Qu’on juge des sentiments que dut éprouver à cette vue un père sensible, qui préférait les mathématiques à toutes les autres sciences, et qui voyait le seul objet de ses soins donner une preuve si certaine de sa passion pour les sciences de combinaison, et d’une sagacité singulière. Dès ce moment, l’étude des mathématiques lui fut permise ; et il y fit des progrès si rapides, que quatre ans après il composa un traité des sections coniques assez supérieur à son âge, pour qu’on crût cet ouvrage digne de la curiosité de Descartes. On mandait à cet homme illustre que plusieurs propositions étaient mieux démontrées que dans Apollonius.
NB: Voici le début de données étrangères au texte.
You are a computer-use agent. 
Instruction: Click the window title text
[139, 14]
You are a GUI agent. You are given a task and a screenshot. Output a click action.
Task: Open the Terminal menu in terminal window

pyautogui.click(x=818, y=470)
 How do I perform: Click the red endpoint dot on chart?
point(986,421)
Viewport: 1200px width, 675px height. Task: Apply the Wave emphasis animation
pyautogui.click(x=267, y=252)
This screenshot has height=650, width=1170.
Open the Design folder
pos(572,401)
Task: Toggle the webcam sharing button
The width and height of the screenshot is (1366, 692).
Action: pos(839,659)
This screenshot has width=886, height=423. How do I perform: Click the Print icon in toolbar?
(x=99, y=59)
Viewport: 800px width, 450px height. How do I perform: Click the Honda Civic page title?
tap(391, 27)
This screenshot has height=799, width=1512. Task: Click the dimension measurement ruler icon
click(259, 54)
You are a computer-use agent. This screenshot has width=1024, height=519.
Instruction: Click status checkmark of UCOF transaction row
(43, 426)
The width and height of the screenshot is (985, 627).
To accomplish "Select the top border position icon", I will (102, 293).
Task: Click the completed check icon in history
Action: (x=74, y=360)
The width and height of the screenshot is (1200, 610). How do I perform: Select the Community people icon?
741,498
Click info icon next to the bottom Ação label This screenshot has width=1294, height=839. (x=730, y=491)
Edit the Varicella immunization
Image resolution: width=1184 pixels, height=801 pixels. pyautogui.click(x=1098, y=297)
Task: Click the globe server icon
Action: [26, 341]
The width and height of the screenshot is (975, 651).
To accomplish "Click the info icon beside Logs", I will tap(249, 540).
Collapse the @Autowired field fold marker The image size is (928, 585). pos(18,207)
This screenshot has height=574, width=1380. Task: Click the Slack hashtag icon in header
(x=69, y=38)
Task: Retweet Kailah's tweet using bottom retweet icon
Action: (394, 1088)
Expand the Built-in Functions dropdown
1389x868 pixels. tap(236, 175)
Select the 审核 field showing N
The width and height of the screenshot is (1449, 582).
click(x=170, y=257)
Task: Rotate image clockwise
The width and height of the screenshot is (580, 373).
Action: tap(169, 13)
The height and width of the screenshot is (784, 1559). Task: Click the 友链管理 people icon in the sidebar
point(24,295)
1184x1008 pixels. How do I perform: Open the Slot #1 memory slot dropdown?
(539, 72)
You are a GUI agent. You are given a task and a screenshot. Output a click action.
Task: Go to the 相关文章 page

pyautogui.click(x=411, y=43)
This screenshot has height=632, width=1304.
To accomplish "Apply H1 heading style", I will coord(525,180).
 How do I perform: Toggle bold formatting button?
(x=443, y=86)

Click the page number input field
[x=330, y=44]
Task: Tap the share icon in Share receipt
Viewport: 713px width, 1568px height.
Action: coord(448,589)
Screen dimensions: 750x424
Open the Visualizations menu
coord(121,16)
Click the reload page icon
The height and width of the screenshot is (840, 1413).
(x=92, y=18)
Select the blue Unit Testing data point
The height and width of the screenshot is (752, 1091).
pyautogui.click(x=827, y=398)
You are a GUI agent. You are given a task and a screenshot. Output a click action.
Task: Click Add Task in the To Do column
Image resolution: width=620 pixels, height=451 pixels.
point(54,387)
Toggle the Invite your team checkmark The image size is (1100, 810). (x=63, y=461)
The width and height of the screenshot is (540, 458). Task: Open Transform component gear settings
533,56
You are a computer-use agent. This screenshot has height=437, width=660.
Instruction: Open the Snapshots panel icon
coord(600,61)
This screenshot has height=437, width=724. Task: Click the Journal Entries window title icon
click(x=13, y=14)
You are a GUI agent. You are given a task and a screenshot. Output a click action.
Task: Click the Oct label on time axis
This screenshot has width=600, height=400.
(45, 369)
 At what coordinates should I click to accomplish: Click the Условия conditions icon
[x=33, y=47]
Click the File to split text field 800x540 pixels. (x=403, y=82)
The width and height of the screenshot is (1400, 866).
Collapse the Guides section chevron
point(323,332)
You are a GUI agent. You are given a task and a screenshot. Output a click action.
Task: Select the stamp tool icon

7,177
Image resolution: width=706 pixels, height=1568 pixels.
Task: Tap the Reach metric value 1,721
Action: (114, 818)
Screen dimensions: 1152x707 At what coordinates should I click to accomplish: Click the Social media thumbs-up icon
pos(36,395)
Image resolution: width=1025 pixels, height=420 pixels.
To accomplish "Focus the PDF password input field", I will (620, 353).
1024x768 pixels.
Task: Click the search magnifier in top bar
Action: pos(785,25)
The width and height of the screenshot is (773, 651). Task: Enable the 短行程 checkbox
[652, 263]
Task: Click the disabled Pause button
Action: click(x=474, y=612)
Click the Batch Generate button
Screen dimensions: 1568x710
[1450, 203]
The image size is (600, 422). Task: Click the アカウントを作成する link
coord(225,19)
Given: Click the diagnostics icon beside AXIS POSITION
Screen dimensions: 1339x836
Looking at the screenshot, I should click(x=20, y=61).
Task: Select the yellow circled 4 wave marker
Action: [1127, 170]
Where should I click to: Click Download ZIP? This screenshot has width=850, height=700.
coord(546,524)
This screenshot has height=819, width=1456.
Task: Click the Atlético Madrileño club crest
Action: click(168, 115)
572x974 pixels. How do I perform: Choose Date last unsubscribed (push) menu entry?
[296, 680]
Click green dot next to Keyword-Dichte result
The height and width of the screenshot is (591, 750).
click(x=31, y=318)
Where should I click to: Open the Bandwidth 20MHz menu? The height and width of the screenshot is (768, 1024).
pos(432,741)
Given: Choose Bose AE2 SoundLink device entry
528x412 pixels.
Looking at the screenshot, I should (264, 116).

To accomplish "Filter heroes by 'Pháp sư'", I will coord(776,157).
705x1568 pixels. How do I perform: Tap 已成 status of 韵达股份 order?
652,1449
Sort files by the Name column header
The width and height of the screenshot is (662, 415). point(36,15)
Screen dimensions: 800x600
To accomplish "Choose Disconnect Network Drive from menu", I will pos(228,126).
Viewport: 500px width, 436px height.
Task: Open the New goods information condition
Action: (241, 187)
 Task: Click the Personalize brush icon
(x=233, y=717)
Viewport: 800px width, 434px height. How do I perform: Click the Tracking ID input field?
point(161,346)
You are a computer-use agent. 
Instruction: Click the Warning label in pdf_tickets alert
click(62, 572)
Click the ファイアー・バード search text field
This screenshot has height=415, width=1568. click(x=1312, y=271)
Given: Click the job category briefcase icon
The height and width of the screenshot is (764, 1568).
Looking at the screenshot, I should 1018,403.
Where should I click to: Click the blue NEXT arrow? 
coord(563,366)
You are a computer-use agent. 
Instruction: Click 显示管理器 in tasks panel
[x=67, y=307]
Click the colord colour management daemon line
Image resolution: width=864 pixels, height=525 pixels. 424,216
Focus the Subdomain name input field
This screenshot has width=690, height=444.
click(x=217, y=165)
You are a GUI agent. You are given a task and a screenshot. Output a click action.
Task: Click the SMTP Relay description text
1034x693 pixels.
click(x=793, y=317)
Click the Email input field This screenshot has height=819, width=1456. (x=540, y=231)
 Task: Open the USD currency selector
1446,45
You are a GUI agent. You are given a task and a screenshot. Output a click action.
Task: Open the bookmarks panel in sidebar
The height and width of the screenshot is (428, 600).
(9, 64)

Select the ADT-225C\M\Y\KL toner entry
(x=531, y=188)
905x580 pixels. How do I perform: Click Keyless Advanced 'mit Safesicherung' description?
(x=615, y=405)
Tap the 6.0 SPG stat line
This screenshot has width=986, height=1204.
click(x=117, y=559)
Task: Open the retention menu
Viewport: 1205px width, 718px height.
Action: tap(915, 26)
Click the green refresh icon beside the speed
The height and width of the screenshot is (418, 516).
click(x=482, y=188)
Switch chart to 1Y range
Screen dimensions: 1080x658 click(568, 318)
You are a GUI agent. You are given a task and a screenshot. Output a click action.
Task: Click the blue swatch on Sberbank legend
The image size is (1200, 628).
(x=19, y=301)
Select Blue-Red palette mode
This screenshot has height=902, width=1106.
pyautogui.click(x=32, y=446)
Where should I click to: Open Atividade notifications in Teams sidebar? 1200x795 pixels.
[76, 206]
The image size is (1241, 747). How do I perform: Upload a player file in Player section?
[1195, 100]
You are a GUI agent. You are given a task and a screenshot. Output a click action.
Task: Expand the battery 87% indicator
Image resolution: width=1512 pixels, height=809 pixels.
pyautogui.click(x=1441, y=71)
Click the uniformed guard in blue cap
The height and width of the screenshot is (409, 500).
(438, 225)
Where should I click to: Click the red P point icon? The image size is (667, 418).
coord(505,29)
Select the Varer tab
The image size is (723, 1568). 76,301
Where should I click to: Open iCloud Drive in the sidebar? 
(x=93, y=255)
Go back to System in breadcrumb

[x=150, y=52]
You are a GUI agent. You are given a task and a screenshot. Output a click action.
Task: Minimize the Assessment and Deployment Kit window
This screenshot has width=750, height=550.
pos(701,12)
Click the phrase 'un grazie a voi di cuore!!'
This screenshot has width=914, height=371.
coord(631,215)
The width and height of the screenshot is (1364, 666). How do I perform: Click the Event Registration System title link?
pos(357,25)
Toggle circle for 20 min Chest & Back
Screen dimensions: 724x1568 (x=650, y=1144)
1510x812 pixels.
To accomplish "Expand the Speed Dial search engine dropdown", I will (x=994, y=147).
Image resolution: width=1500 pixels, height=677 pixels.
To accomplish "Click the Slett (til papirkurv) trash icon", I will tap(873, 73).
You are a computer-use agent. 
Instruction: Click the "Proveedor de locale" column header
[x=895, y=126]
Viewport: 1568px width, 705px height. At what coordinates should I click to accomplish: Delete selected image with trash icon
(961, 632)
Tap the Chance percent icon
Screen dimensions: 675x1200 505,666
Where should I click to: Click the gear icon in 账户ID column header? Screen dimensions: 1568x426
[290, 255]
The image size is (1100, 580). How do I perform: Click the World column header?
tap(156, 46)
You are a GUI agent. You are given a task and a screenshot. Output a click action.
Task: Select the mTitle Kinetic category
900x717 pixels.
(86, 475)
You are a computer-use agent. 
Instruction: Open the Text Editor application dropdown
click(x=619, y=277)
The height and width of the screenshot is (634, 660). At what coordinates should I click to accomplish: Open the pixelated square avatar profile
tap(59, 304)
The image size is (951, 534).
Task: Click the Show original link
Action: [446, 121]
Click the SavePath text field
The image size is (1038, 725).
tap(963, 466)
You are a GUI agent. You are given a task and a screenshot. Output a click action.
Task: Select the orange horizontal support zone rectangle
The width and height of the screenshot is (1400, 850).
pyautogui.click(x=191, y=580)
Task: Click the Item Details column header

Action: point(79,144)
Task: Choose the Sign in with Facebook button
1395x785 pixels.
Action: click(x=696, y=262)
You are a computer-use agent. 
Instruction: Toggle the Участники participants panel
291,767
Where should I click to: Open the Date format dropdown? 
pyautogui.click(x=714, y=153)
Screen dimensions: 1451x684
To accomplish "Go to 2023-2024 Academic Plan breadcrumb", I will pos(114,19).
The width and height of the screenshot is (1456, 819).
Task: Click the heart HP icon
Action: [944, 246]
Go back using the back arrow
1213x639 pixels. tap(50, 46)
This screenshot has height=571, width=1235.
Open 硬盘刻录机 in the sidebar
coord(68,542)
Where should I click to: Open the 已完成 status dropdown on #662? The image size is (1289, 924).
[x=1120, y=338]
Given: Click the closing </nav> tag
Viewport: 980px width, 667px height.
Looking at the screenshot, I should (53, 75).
Descartes, qui prétendait avec raison que de nouvelles questions demandaient une analyse nouvelle, et qui aurait voulu hâter la révolution qu’elle devait opérer, vit, avec peine, qu’on attachait en France quelque

  1. Un enfant qui serait parvenu de lui-même à faire des multiplications de nombres composés, ne l’aurait pu sans faire, pour chaque exemple, des raisonnements qui, étant généralisés, donneraient les règles de la multiplication algébrique. Cependant, on ne pourrait pas dire qu’il eût inventé ces règles. De même Pascal apercevait, sur la figure qu’il avait construite, la vérité de la trente-deuxième proposition d’Euclide, sans avoir une démonstration générale de cette proposition.
  2. N’est-ce pas trop dire ? Un génie aussi singulier que Pascal, n’est-ce pas lui-même un prodige ? D’ailleurs, l’auteur de l’éloge, qui paraît très-familiarisé avec les idées de la géométrie, n’est peut-être pas assez étonné qu’un enfant soit parvenu sans secours à acquérir ces idées.